--- Try it ---
Copy nothing but the line with "Image resolution: width=411" and the lines that follow it to the end of the entries below, and keep the pictures out.

[Stored items]
------------------------------------------------------------

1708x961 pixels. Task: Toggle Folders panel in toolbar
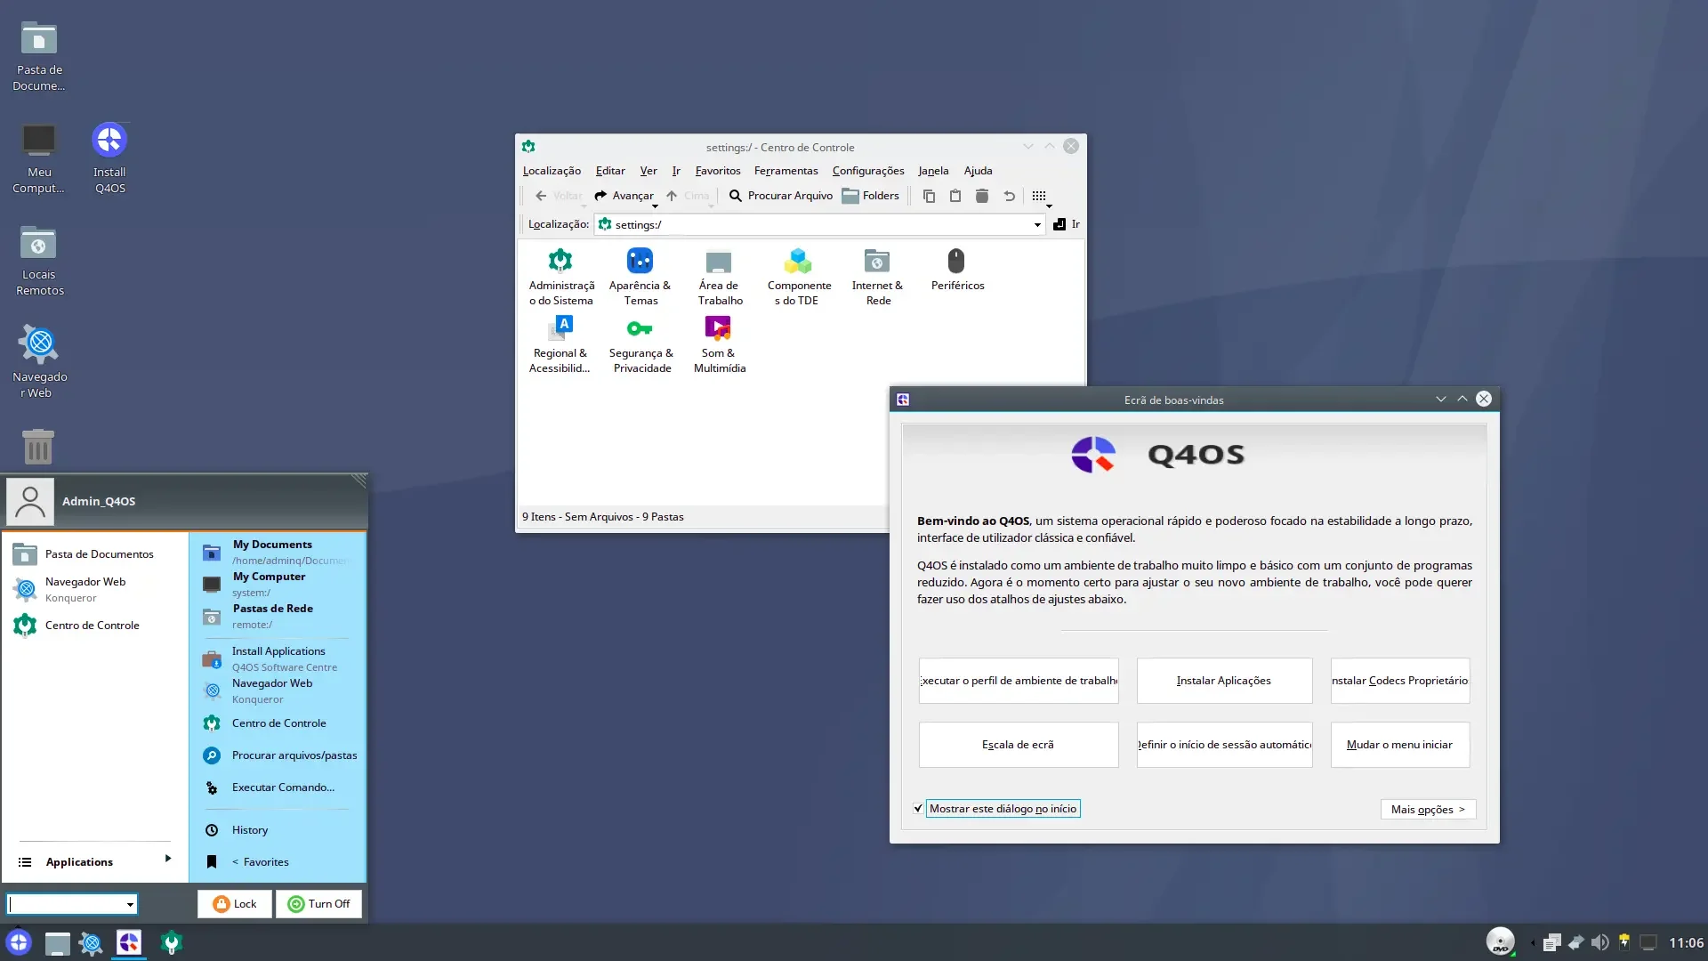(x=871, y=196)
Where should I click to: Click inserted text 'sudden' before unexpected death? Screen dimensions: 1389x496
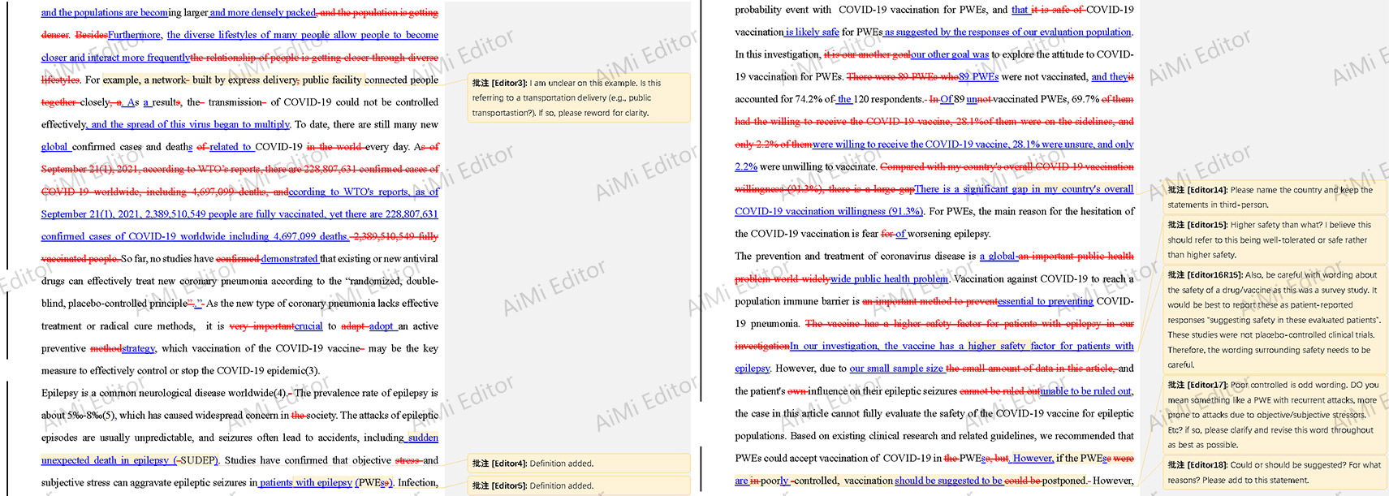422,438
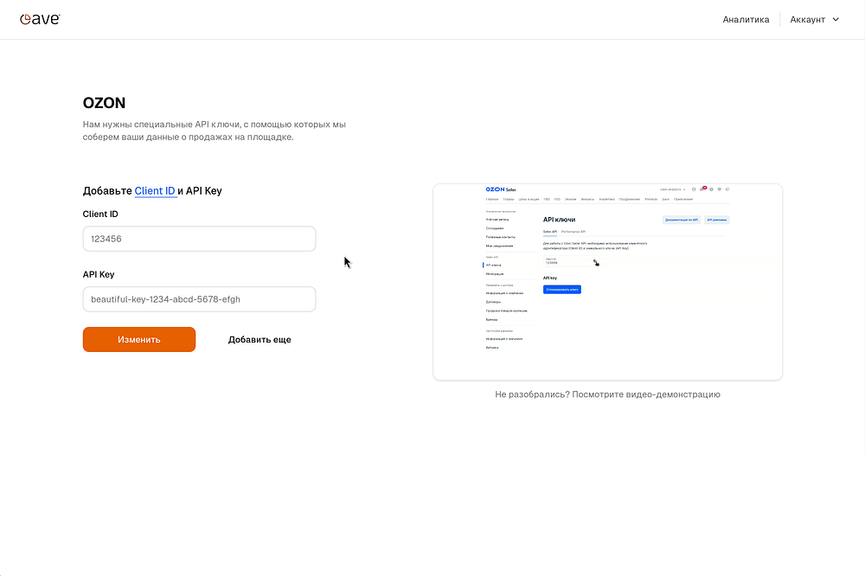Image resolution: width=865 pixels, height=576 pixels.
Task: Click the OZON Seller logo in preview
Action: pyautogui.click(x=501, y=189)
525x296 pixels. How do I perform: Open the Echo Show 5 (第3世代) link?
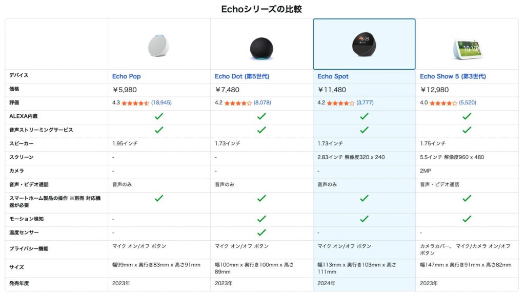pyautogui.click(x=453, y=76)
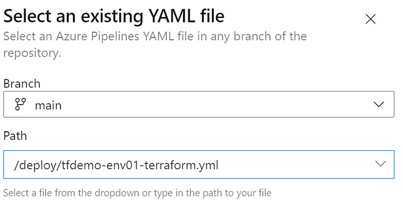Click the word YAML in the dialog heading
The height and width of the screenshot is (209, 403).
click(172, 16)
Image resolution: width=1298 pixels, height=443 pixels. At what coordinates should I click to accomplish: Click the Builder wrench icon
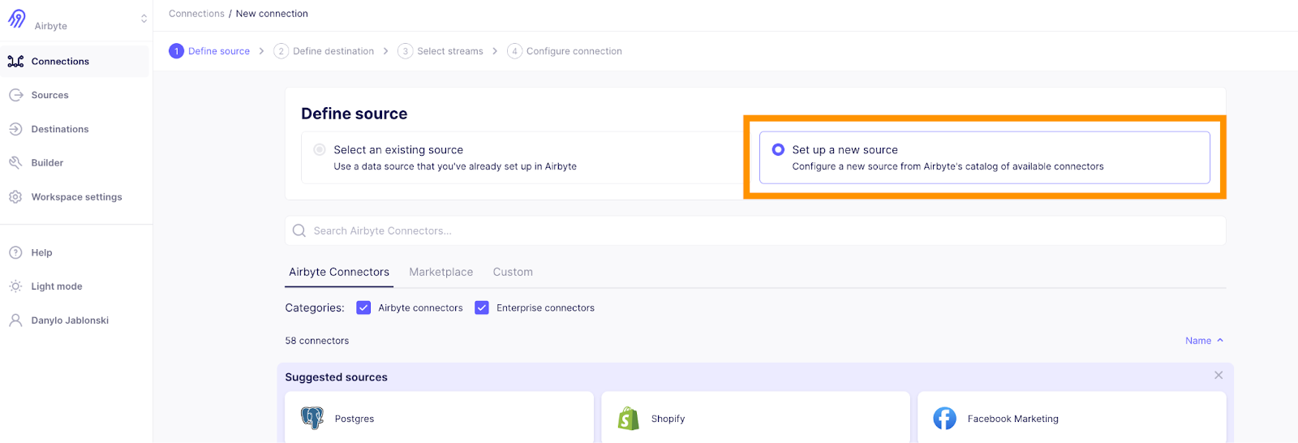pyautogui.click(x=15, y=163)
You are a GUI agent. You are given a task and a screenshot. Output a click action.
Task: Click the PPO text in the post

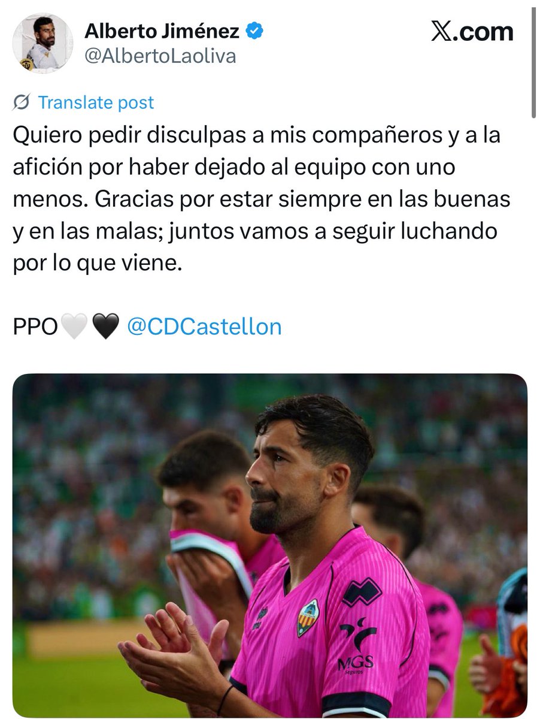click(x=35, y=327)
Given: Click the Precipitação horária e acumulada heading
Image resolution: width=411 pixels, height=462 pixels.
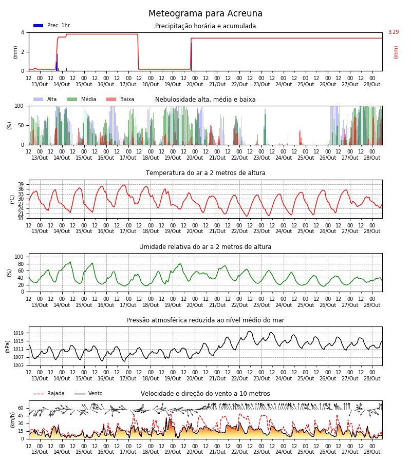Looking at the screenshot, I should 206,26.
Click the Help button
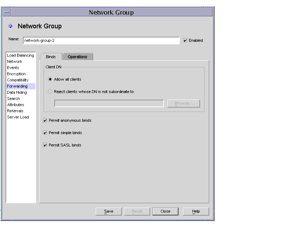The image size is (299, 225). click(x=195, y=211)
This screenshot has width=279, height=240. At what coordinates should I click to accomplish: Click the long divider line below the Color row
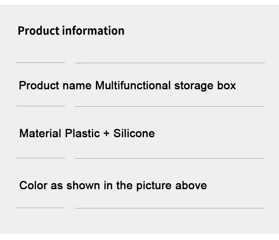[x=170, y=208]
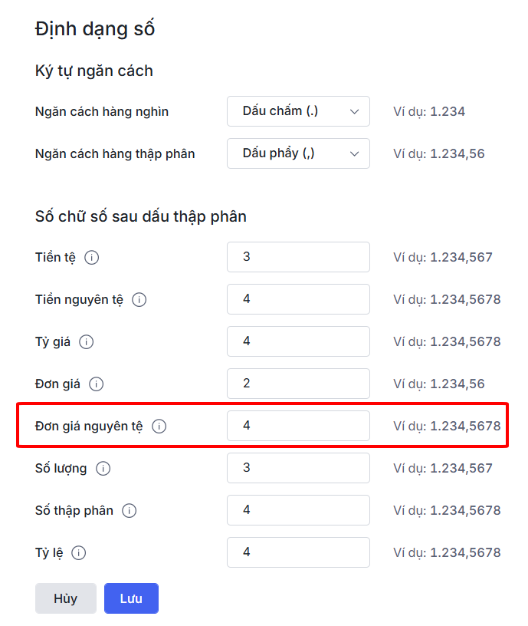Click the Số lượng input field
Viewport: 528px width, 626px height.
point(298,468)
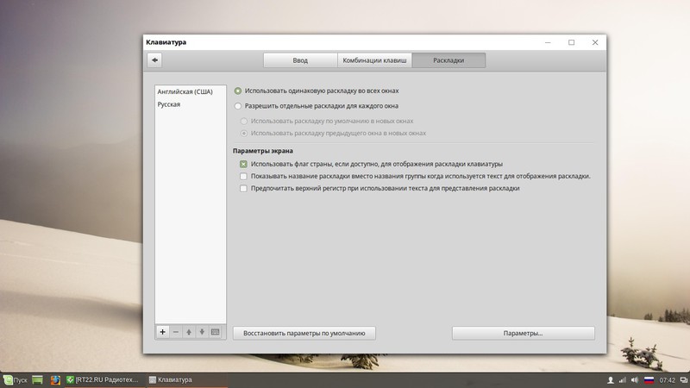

------------------------------------------------------------

--- Answer to the problem ---
Image resolution: width=411 pixels, height=462 pixels.
Looking at the screenshot, I should 206,26.
Click the Help button
The image size is (299, 225). click(x=195, y=211)
This screenshot has width=279, height=240. At what coordinates should I click to accomplish: Click the long divider line below the Color row
[x=170, y=208]
Click the Số lượng input field
Viewport: 528px width, 626px height.
point(298,468)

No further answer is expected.